**WHAT TO PRODUCE:** Copy out every item below word for word, changing nothing.

**ENTRIES:**
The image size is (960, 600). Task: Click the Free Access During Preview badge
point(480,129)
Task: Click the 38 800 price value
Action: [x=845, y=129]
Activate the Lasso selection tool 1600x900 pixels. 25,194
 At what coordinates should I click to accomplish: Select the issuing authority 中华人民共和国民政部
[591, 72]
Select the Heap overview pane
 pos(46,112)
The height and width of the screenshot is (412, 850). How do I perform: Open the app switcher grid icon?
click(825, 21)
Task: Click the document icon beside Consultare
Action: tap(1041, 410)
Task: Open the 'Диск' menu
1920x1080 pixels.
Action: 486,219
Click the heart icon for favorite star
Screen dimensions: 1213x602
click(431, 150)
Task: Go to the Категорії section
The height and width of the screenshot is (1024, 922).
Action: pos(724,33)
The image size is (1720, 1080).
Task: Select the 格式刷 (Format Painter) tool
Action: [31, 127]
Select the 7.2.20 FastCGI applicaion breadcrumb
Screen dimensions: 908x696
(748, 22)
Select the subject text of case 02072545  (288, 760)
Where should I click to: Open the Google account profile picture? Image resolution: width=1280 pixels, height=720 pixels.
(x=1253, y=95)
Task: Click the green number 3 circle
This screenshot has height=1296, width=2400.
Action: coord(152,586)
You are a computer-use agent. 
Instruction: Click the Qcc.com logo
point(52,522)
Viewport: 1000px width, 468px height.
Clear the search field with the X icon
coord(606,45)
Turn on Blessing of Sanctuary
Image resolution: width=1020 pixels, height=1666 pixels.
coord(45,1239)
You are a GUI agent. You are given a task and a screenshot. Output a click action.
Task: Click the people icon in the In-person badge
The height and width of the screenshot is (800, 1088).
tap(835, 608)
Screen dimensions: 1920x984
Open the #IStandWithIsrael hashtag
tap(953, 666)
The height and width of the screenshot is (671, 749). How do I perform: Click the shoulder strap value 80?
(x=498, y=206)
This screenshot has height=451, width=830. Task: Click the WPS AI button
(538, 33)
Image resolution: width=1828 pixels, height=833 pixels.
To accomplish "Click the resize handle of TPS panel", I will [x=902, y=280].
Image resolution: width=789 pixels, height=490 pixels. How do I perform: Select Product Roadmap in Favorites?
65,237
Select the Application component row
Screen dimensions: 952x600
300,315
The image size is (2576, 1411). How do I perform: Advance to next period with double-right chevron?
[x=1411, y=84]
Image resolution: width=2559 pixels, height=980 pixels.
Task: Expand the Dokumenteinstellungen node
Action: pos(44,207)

**REPLY TO THE TASK:**
The image size is (960, 600). Task: Click the Free Access During Preview badge
point(480,129)
Task: Click the 38 800 price value
Action: [x=845, y=129]
Activate the Lasso selection tool 1600x900 pixels. 25,194
 At what coordinates should I click to accomplish: Select the issuing authority 中华人民共和国民政部
[591, 72]
Select the Heap overview pane
 pos(46,112)
The height and width of the screenshot is (412, 850). How do I perform: Open the app switcher grid icon?
click(825, 21)
Task: Click the document icon beside Consultare
Action: tap(1041, 410)
Task: Open the 'Диск' menu
1920x1080 pixels.
Action: 486,219
Click the heart icon for favorite star
Screen dimensions: 1213x602
click(431, 150)
Task: Go to the Категорії section
The height and width of the screenshot is (1024, 922).
Action: pos(724,33)
The image size is (1720, 1080).
Task: Select the 格式刷 (Format Painter) tool
Action: [31, 127]
Select the 7.2.20 FastCGI applicaion breadcrumb
Screen dimensions: 908x696
(748, 22)
Select the subject text of case 02072545  (288, 760)
Where should I click to: Open the Google account profile picture? Image resolution: width=1280 pixels, height=720 pixels.
(x=1253, y=95)
Task: Click the green number 3 circle
This screenshot has height=1296, width=2400.
Action: coord(152,586)
You are a computer-use agent. 
Instruction: Click the Qcc.com logo
point(52,522)
Viewport: 1000px width, 468px height.
Clear the search field with the X icon
coord(606,45)
Turn on Blessing of Sanctuary
Image resolution: width=1020 pixels, height=1666 pixels.
coord(45,1239)
You are a GUI agent. You are given a task and a screenshot. Output a click action.
Task: Click the people icon in the In-person badge
The height and width of the screenshot is (800, 1088).
tap(835, 608)
Screen dimensions: 1920x984
Open the #IStandWithIsrael hashtag
tap(953, 666)
The height and width of the screenshot is (671, 749). How do I perform: Click the shoulder strap value 80?
(x=498, y=206)
This screenshot has height=451, width=830. Task: Click the WPS AI button
(538, 33)
Image resolution: width=1828 pixels, height=833 pixels.
To accomplish "Click the resize handle of TPS panel", I will [x=902, y=280].
Image resolution: width=789 pixels, height=490 pixels. How do I perform: Select Product Roadmap in Favorites?
65,237
Select the Application component row
Screen dimensions: 952x600
300,315
The image size is (2576, 1411). How do I perform: Advance to next period with double-right chevron?
[x=1411, y=84]
Image resolution: width=2559 pixels, height=980 pixels.
Task: Expand the Dokumenteinstellungen node
Action: pos(44,207)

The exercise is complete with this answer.